EXTRACTED DATA:
□ □ □ □

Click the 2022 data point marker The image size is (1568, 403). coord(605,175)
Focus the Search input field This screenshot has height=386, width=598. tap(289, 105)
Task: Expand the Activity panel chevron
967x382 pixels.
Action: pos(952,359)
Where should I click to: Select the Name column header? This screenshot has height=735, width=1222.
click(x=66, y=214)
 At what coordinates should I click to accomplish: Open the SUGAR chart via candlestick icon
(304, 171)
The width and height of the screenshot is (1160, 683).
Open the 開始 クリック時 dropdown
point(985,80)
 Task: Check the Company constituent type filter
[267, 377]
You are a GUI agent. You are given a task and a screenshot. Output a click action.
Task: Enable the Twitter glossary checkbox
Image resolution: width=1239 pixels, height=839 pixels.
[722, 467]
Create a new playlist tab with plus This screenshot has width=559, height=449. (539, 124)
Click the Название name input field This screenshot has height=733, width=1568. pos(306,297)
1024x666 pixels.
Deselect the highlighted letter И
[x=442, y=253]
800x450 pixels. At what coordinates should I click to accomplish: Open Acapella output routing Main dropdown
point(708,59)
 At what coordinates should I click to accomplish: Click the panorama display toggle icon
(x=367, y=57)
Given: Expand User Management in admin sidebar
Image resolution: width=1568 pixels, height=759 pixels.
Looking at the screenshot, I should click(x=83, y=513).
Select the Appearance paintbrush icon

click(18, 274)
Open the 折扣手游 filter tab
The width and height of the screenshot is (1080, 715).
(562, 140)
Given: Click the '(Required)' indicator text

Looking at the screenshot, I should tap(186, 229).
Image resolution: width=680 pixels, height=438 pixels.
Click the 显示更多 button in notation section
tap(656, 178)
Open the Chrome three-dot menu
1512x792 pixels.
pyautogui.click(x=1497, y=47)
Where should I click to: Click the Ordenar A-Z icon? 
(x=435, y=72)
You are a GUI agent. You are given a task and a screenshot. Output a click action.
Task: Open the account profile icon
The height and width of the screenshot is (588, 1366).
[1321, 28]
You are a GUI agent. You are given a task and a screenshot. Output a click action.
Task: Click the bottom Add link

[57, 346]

□ □ □ □

WHAT YOU HAVE TO DO: Set down the entire listing once more, keeping every line exactly as it reads.

WRITTEN SOLUTION:
Click the 2022 data point marker The image size is (1568, 403). coord(605,175)
Focus the Search input field This screenshot has height=386, width=598. tap(289, 105)
Task: Expand the Activity panel chevron
967x382 pixels.
Action: pos(952,359)
Where should I click to: Select the Name column header? This screenshot has height=735, width=1222.
click(x=66, y=214)
 At what coordinates should I click to accomplish: Open the SUGAR chart via candlestick icon
(304, 171)
The width and height of the screenshot is (1160, 683).
Open the 開始 クリック時 dropdown
point(985,80)
 Task: Check the Company constituent type filter
[267, 377]
You are a GUI agent. You are given a task and a screenshot. Output a click action.
Task: Enable the Twitter glossary checkbox
Image resolution: width=1239 pixels, height=839 pixels.
[722, 467]
Create a new playlist tab with plus This screenshot has width=559, height=449. (539, 124)
Click the Название name input field This screenshot has height=733, width=1568. pos(306,297)
1024x666 pixels.
Deselect the highlighted letter И
[x=442, y=253]
800x450 pixels. At what coordinates should I click to accomplish: Open Acapella output routing Main dropdown
point(708,59)
 At what coordinates should I click to accomplish: Click the panorama display toggle icon
(x=367, y=57)
Given: Expand User Management in admin sidebar
Image resolution: width=1568 pixels, height=759 pixels.
Looking at the screenshot, I should click(x=83, y=513).
Select the Appearance paintbrush icon

click(18, 274)
Open the 折扣手游 filter tab
The width and height of the screenshot is (1080, 715).
(562, 140)
Given: Click the '(Required)' indicator text

Looking at the screenshot, I should tap(186, 229).
Image resolution: width=680 pixels, height=438 pixels.
Click the 显示更多 button in notation section
tap(656, 178)
Open the Chrome three-dot menu
1512x792 pixels.
pyautogui.click(x=1497, y=47)
Where should I click to: Click the Ordenar A-Z icon? 
(x=435, y=72)
You are a GUI agent. You are given a task and a screenshot. Output a click action.
Task: Open the account profile icon
The height and width of the screenshot is (588, 1366).
[1321, 28]
You are a GUI agent. You are given a task and a screenshot. Output a click action.
Task: Click the bottom Add link

[57, 346]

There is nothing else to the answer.